*Task goal*: Please go line by line and repeat the data below exactly, with no images.

*Provided records*:
- Opening Delimiter -

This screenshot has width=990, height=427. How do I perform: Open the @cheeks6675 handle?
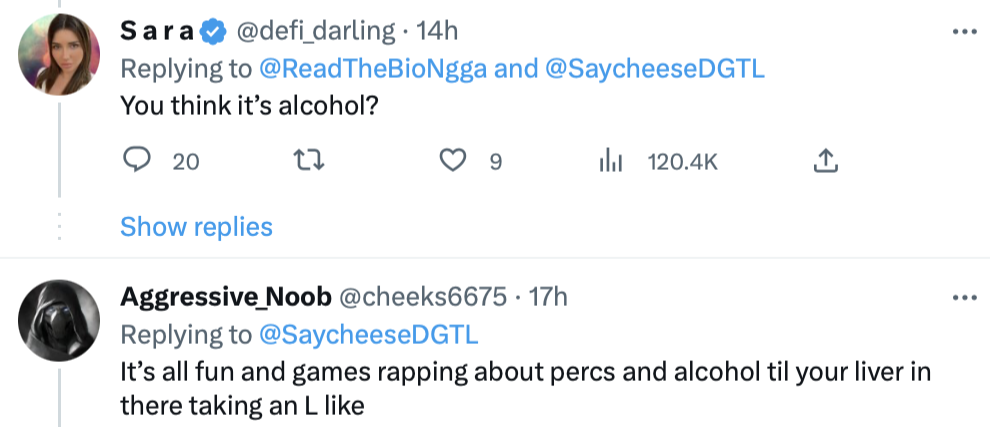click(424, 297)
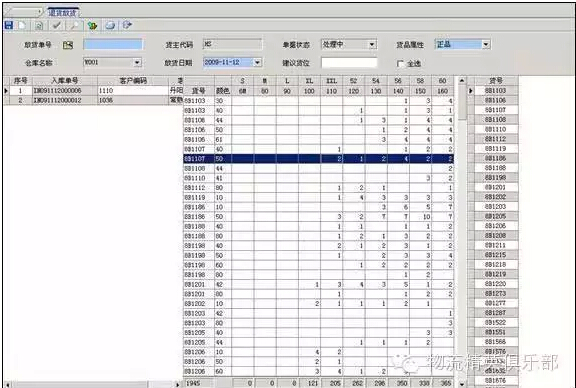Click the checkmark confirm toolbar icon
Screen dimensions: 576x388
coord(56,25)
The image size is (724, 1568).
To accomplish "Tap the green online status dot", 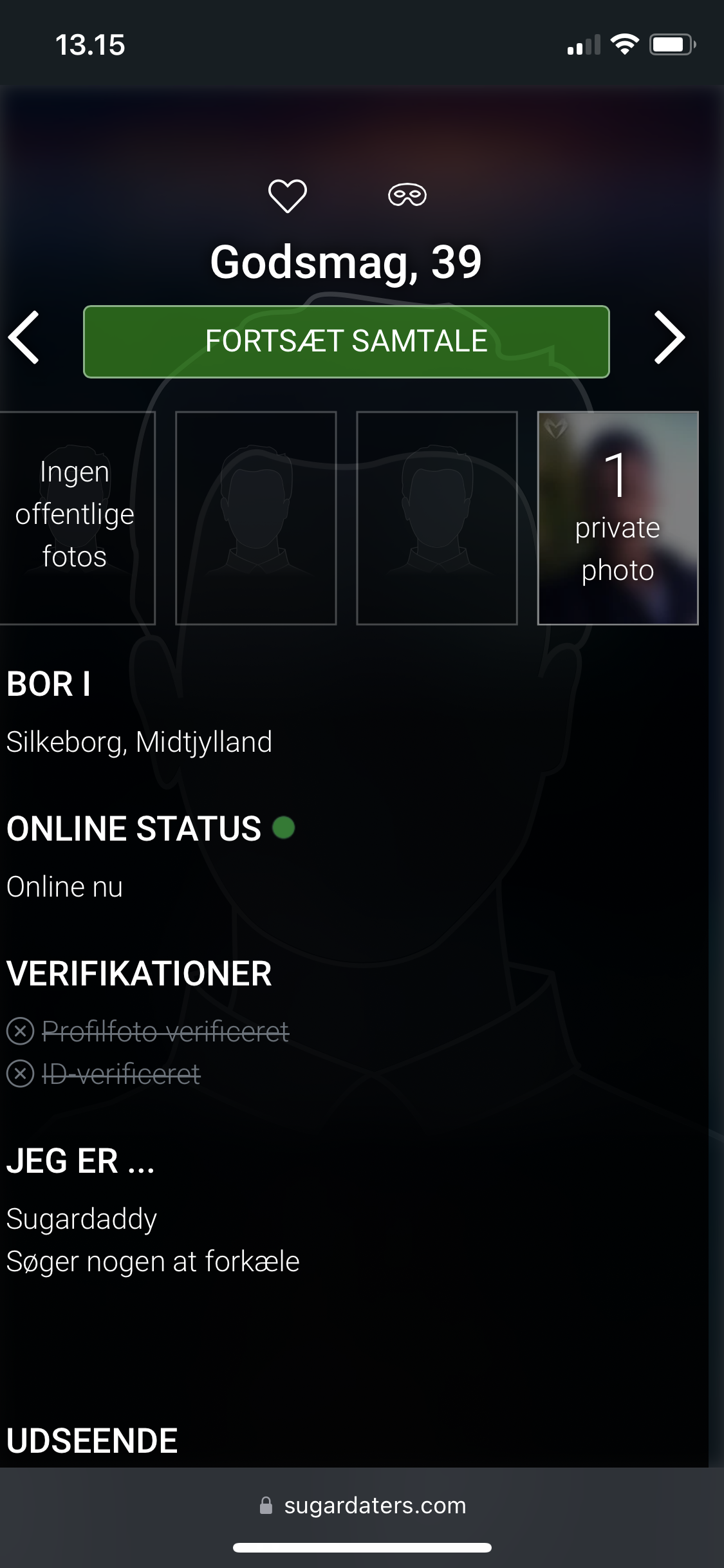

- Closing Delimiter -

*Response below*:
This screenshot has width=990, height=427. How do I perform: Open the @cheeks6675 handle?
click(424, 297)
Click the checkmark confirm toolbar icon
Screen dimensions: 576x388
coord(56,25)
The image size is (724, 1568).
To accomplish "Tap the green online status dot", 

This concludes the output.